YOUR ASSIGNMENT >> When you copy the entries, keep every word exactly as it is and drop the images.

(Stored data entries)

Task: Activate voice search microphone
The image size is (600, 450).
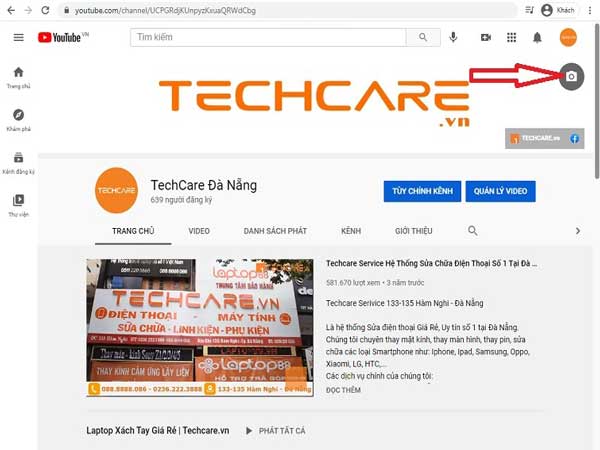Action: point(453,37)
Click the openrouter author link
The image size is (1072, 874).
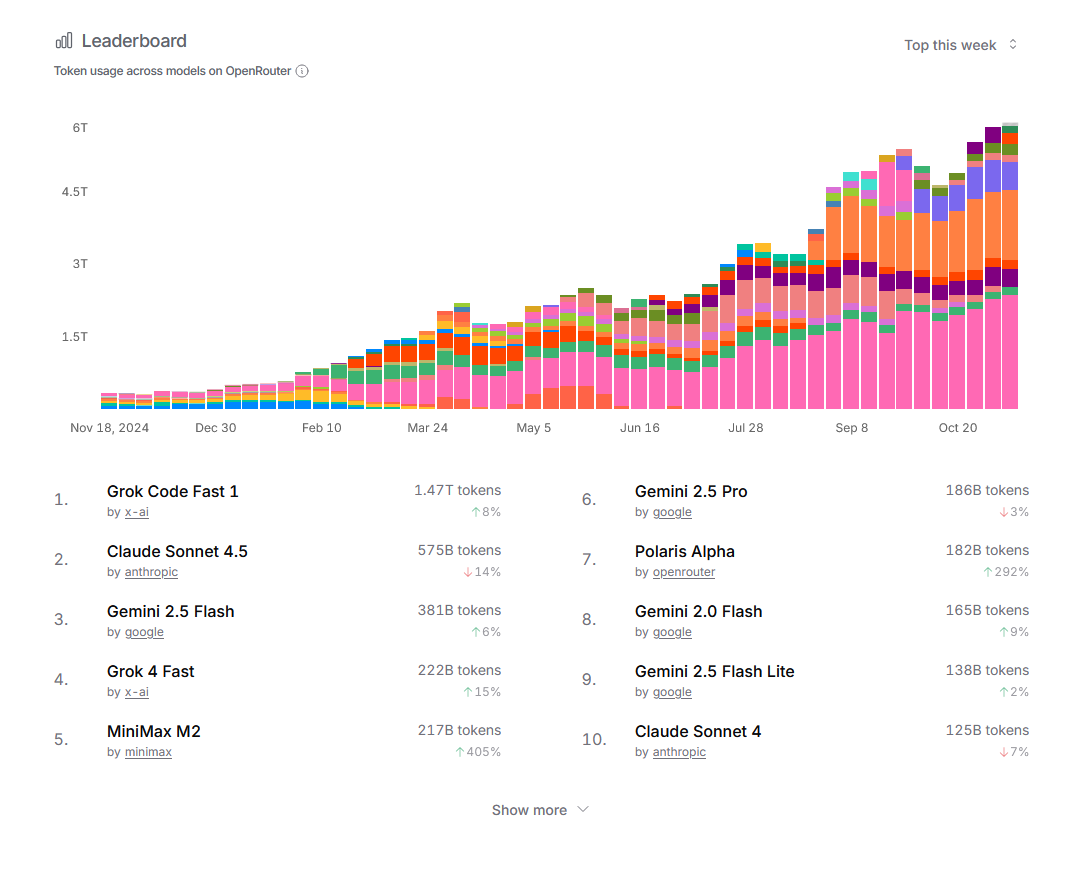coord(684,572)
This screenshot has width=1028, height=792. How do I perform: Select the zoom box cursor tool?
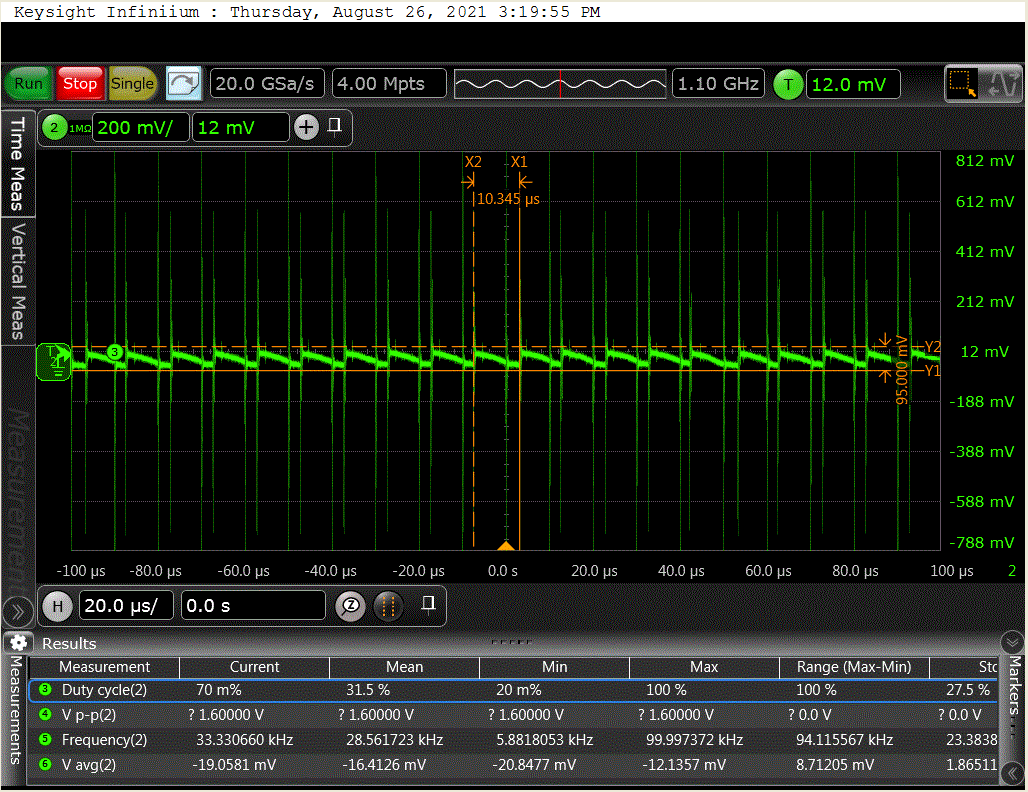[x=962, y=85]
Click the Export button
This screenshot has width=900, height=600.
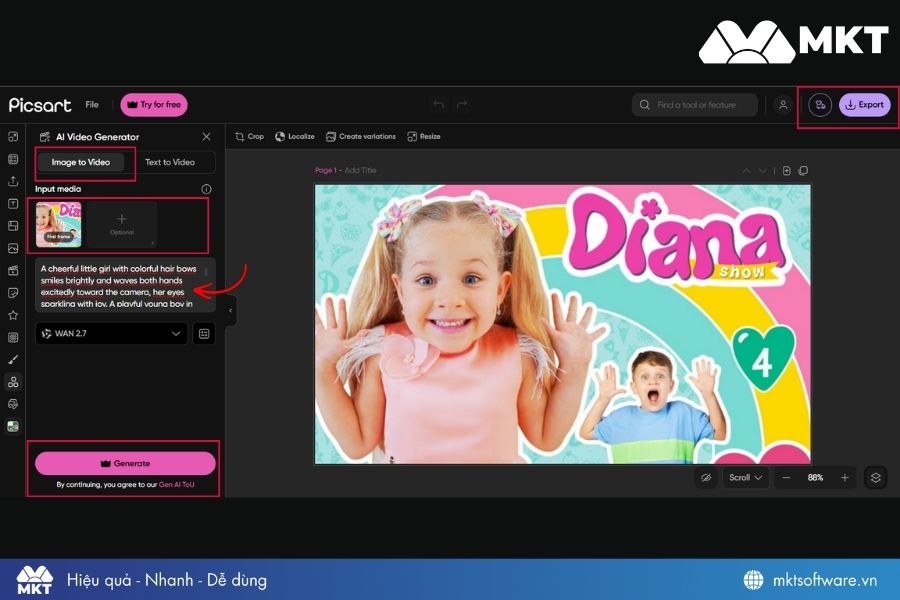[864, 104]
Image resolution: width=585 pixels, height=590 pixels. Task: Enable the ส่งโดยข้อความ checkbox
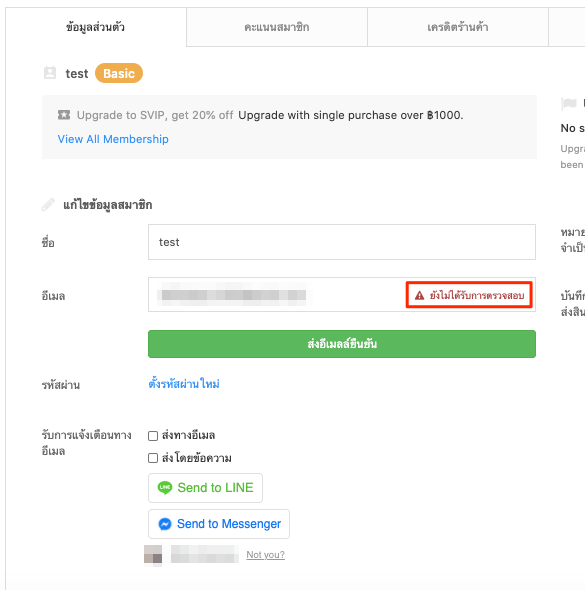(x=153, y=458)
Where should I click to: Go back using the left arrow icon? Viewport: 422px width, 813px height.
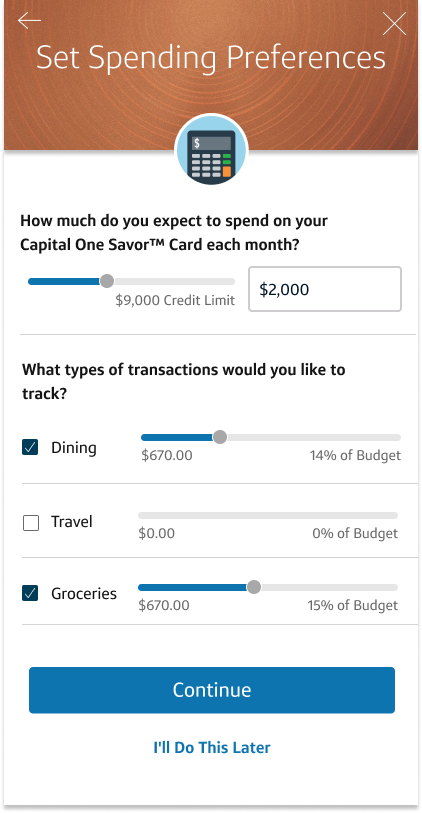[29, 20]
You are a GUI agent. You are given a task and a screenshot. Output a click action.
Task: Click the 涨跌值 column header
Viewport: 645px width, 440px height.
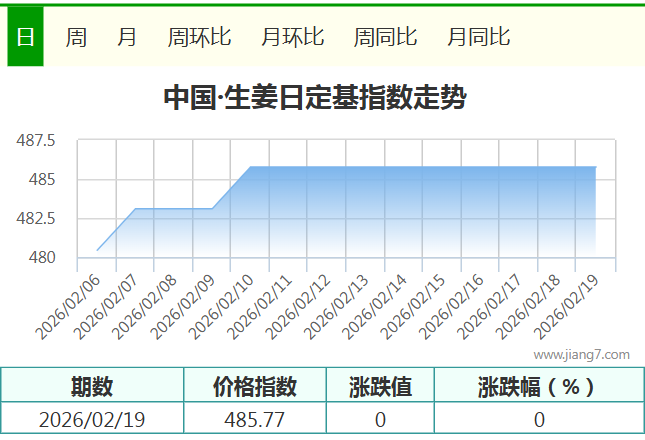[380, 386]
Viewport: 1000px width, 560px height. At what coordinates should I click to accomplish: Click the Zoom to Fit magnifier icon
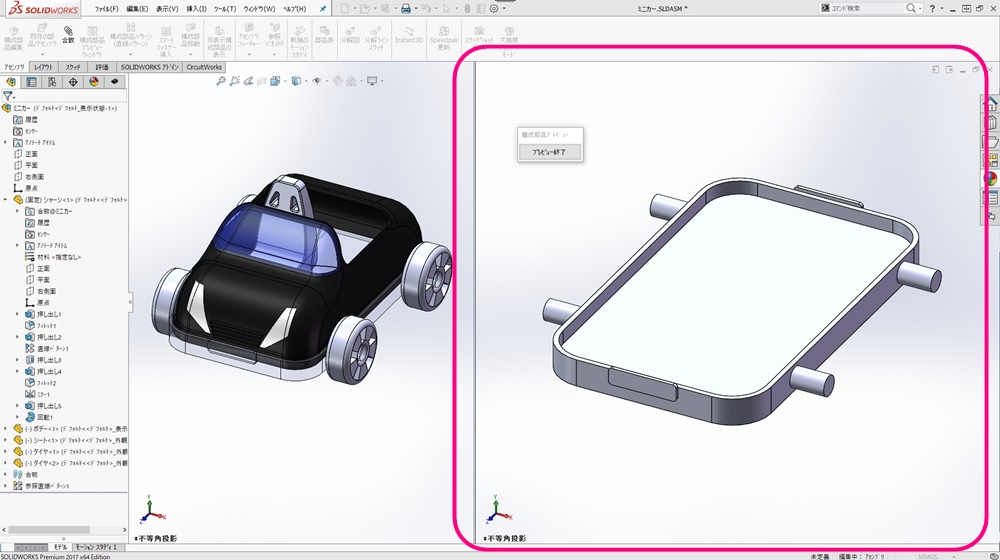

EXERCISE RESULT >>
Task: Activate voice search microphone
The image size is (600, 450).
Action: point(453,37)
Click the openrouter author link
The image size is (1072, 874).
coord(684,572)
This screenshot has width=1028, height=792. How do I perform: Select the zoom box cursor tool?
[x=962, y=85]
Click the Export button
This screenshot has width=900, height=600.
[864, 104]
Image resolution: width=585 pixels, height=590 pixels. Task: Enable the ส่งโดยข้อความ checkbox
(x=153, y=458)
Where should I click to: Go back using the left arrow icon? Viewport: 422px width, 813px height.
[29, 20]
You are a GUI agent. You are given a task and a screenshot. Output a click action.
Task: Click the 涨跌值 column header
Viewport: 645px width, 440px height.
[380, 386]
Viewport: 1000px width, 560px height. At what coordinates should I click to accomplish: Click the Zoom to Fit magnifier icon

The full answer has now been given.